Glen Akins Pythonizes a Set of XMCOSY RGBW Patio Lights for Automated Per-Light Control

With some oscilloscope-staring and traffic-sniffing, Akins gets some low-cost patio lights talking to WLED — and to Python via TinyTuya.

Glen Akins has redecorated his garden with low-cost off-the-shelf RGB LED patio lights — cleverly reverse-engineered and upgraded for compatibility with WLED and, optionally, TinyTuya.

"Two years ago, I hung a set of generic G50 RGB globe lights in the backyard. They weren't exactly waterproof and the individual lights became waterlogged and started acting erratically," Akins writes by way of background to the project. "This year, I replaced them with two sets of XMCOSY+ RGBW Patio String Lights. The new XMCOSY lights look great and I like that there's real white LEDs in them so they can provide both decoration and functional illumination for my backyard."

The lights are designed to be controlled from the Tuya Smart Life smartphone app, being based on a Tuya microcontroller board. "I think the app is adequate for most people's needs," Akins says. "I intend to use the Smart Life app most of the time with these lights but was interested in being able to control them from crontab and a Python script."
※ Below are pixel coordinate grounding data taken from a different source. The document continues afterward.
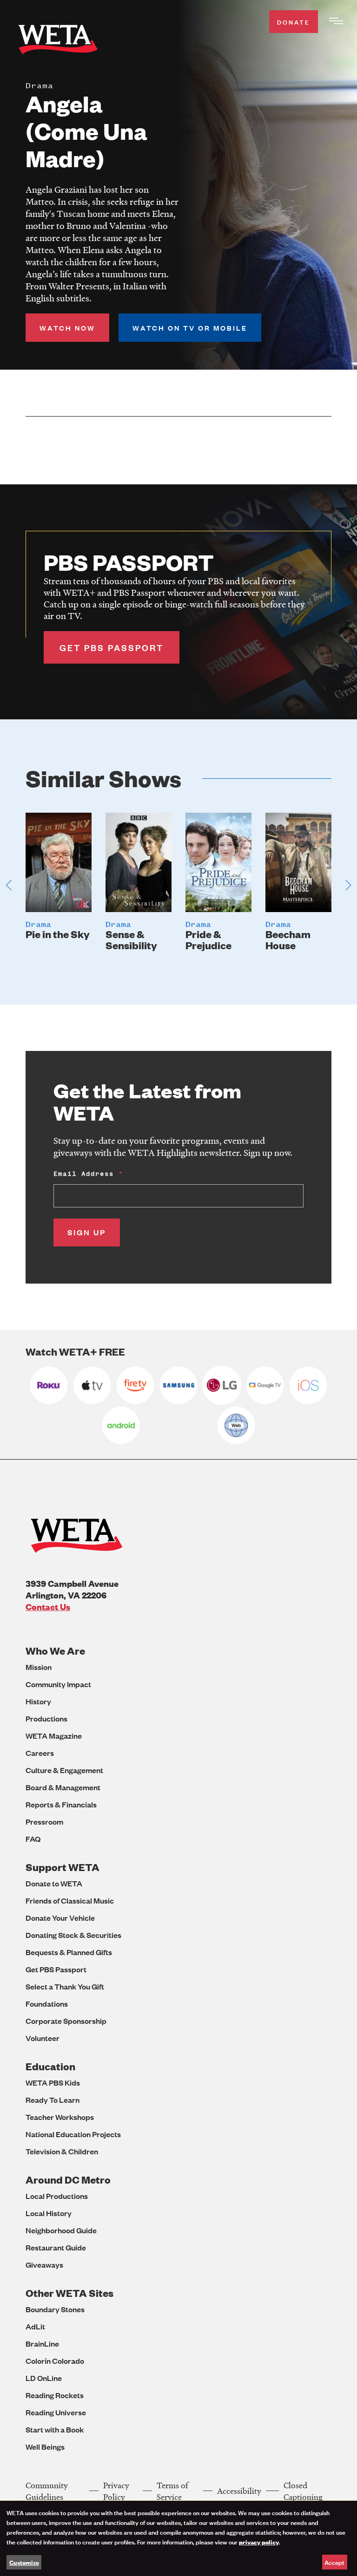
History (38, 1701)
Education (50, 2066)
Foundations (47, 2003)
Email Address (83, 1174)
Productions (46, 1718)
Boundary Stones (55, 2309)
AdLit (35, 2326)
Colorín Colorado (55, 2360)
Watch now (67, 328)
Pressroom (44, 1821)
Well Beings (45, 2446)
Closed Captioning (303, 2491)
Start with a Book (55, 2429)
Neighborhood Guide (61, 2230)
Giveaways (44, 2264)
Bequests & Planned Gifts (69, 1952)
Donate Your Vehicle (60, 1917)
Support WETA (62, 1867)
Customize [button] (24, 2562)
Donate (293, 21)
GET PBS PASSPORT (112, 647)
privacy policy (259, 2541)
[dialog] (178, 2538)
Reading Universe (56, 2412)
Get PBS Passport (56, 1969)
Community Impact (58, 1684)
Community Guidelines (47, 2491)
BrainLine (42, 2343)
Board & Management (63, 1787)
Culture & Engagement (64, 1770)
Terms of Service (172, 2491)
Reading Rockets (55, 2395)
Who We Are (55, 1650)
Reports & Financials (61, 1804)
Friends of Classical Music (70, 1900)
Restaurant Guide (56, 2247)
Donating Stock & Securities (73, 1935)
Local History (49, 2213)
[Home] (58, 41)
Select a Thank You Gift (65, 1986)
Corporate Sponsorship (66, 2020)
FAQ (33, 1838)
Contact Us (48, 1606)
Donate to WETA (54, 1883)
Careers (40, 1753)
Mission (39, 1667)
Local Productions (57, 2196)
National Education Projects (73, 2134)
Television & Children (62, 2151)
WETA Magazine (54, 1735)
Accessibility (239, 2491)
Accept (334, 2562)
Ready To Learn (52, 2099)
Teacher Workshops (60, 2117)
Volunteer (43, 2038)
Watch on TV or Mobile (189, 328)
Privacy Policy (116, 2491)
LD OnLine (44, 2378)
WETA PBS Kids (53, 2082)
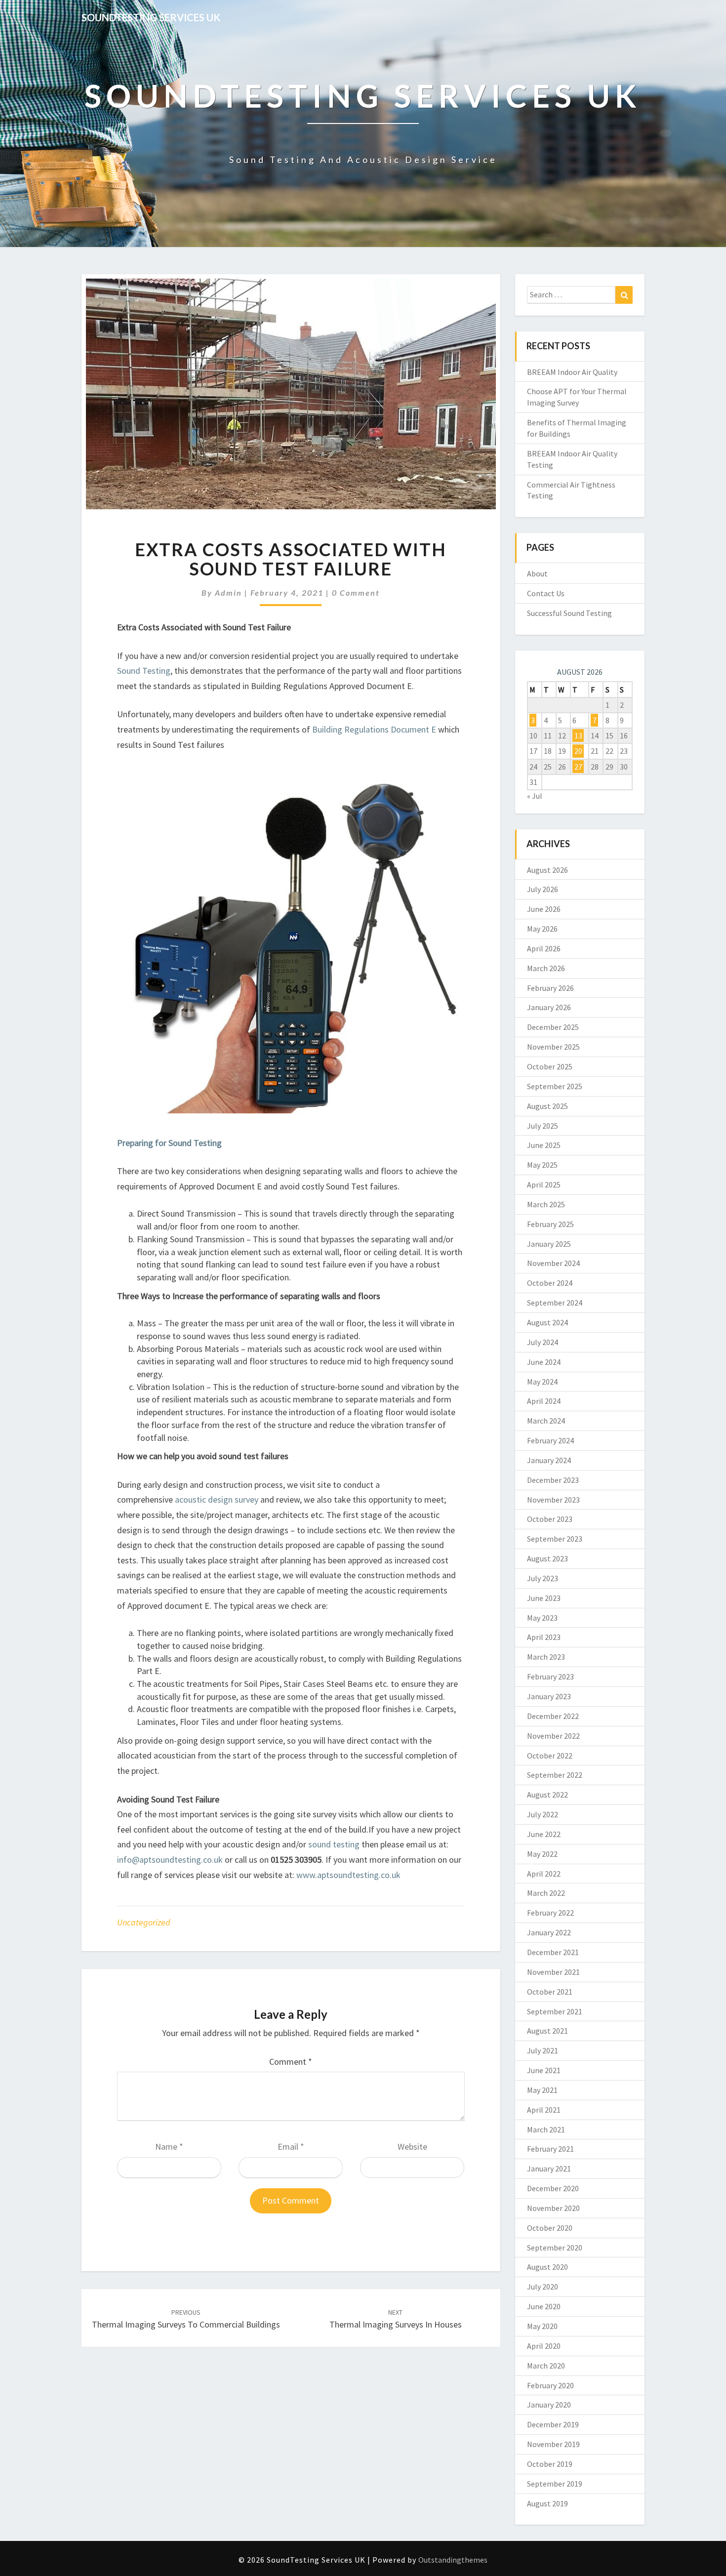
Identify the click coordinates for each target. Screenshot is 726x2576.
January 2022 (549, 1932)
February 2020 (550, 2385)
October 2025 (549, 1066)
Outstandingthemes (452, 2560)
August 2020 (547, 2267)
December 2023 (553, 1480)
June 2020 (544, 2306)
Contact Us (546, 593)
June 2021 (544, 2070)
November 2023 (553, 1500)
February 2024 (550, 1440)
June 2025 (544, 1145)
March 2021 (546, 2129)
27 (578, 767)
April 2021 (544, 2110)
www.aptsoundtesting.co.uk (348, 1875)
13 (578, 735)
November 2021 (553, 1972)
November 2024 (553, 1263)
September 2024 (554, 1303)
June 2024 (544, 1362)
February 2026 (550, 988)
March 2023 (546, 1657)
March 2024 (546, 1421)
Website (412, 2146)
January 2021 (549, 2168)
While Tuya provides an application programming interface (API) for this, Akins decided to attack the problem a different way: reverse-engineering the control signals, finding — with a quick look at the oscilloscope traces — that the lights used the WS2811 protocol at 800kHz with 5V signalling.

With that information in hand, Akins was able to control the lights from an Athom Tech WLED controller — providing support for Christian Schwinne's popular lighting control system on an Espressif ESP32 microcontroller, with Athom's particular board adding infrared and radio-frequency remote compatibility.

Then, Akins switched to something he hadn't tried before: the TinyTuya Python library, which can use Tuya's official Internet of Things (IoT) cloud service to generate the keys required to issue commands entirely locally. "The basics worked well enough," Akins writes of the library, "but what I really wanted to do was set the colors of all the bulbs separately.

By sniffing the traffic between the official phone app and the lights, Akins was able to figure out a way to format the messages for per-light control. "Each color is specified with a tuple containing the six parameters [required]," Akins writes of the resulting Python script. "The colors will be repeated if there’s more lights on the string than colors specified in the dictionary."

This isn't Akins' first shot at figuring out how to get more flexibility from off-the-shelf RGB LED lighting: in November last year he published a post documenting experimentation with "a few sets of random LED lights from third-party sellers on Amazon," all of which resulted in at least partial WLED compatibility.

Akins' full write-up is available on his blog, along with the source code for the per-light Python control script.